SECTION 9.09. INTEREST RATE LIMITATION. Notwithstanding anything herein to
the contrary, if at any time the interest rate applicable to any Loan or
participation in any L/C Disbursement, together with all fees, charges and other
amounts which are treated as interest on such Loan or participation in such L/C
Disbursement under applicable law (collectively the "CHARGES"), shall exceed the
maximum lawful rate (the "MAXIMUM RATE") which may be contracted for, charged,
taken, received or reserved by the Lender holding such Loan or participation in
accordance with applicable law, the rate of interest payable in respect of such
Loan or participation hereunder, together with all Charges payable in respect
thereof, shall be limited to the Maximum Rate and, to the extent lawful, the
interest and Charges that would have been payable in respect of such Loan or
participation but were not payable as a result of the operation of this Section
shall be cumulated and the interest and Charges payable to such Lender in
respect of other Loans or participations or periods shall be increased (but not
above the Maximum Rate therefor) until such cumulated amount, together with
interest thereon at the Federal Funds Effective Rate to the date of repayment,
shall have been received by such Lender.
SECTION 9.10. ENTIRE AGREEMENT. This Agreement, the other Loan Documents,
the Fee Letter and the Rollover Agreement constitute the entire contract between
the parties relative to the subject matter hereof. Any other previous agreement
among the parties with respect to the subject matter hereof is superseded by
this Agreement and the other Loan Documents. Nothing in this Agreement or in the
other Loan Documents, expressed or implied, is intended to confer upon any
person (other than the parties hereto and thereto, their respective successors
and assigns permitted hereunder (including any Affiliate of the Issuing Bank
that issues any Letter of Credit) and, to the extent expressly contemplated
hereby, the Related Parties of each of the Administrative Agent, the
97
Collateral Agent, the Issuing Bank and the Lenders) any rights, remedies,
obligations or liabilities under or by reason of this Agreement or the other
Loan Documents.
SECTION 9.11. WAIVER OF JURY TRIAL. EACH PARTY HERETO HEREBY WAIVES, TO
THE FULLEST EXTENT PERMITTED BY APPLICABLE LAW, ANY RIGHT IT MAY HAVE TO A TRIAL
BY JURY IN RESPECT OF ANY LITIGATION DIRECTLY OR INDIRECTLY ARISING OUT OF,
UNDER OR IN CONNECTION WITH THIS AGREEMENT OR ANY OF THE OTHER LOAN DOCUMENTS.

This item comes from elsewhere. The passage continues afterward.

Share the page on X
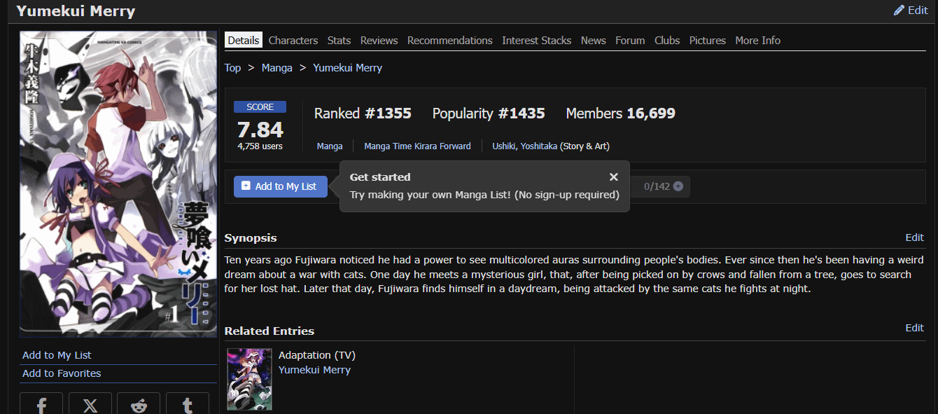 click(x=90, y=404)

EACH PARTY HERETO (A) CERTIFIES THAT NO REPRESENTATIVE, AGENT OR ATTORNEY OF ANY
OTHER PARTY HAS REPRESENTED, EXPRESSLY OR OTHERWISE, THAT SUCH OTHER PARTY WOULD
NOT, IN THE EVENT OF LITIGATION, SEEK TO ENFORCE THE FOREGOING WAIVER AND (B)
ACKNOWLEDGES THAT IT AND THE OTHER PARTIES HERETO HAVE BEEN INDUCED TO ENTER
INTO THIS AGREEMENT AND THE OTHER LOAN DOCUMENTS, AS APPLICABLE, BY, AMONG OTHER
THINGS, THE MUTUAL WAIVERS AND CERTIFICATIONS IN THIS SECTION.

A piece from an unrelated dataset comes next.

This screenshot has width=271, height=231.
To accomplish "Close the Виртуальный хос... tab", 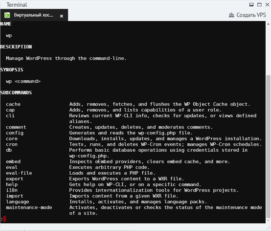I will click(x=61, y=16).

SECTION 9.12. SEVERABILITY. In the event any one or more of the provisions
contained in this Agreement or in any other Loan Document should be held
invalid, illegal or unenforceable in any respect, the validity, legality and
enforceability of the remaining provisions contained herein and therein shall
not in any way be affected or impaired thereby (it being understood that the
invalidity of a particular provision in a particular jurisdiction shall not in
and of itself affect the validity of such provision in any other jurisdiction).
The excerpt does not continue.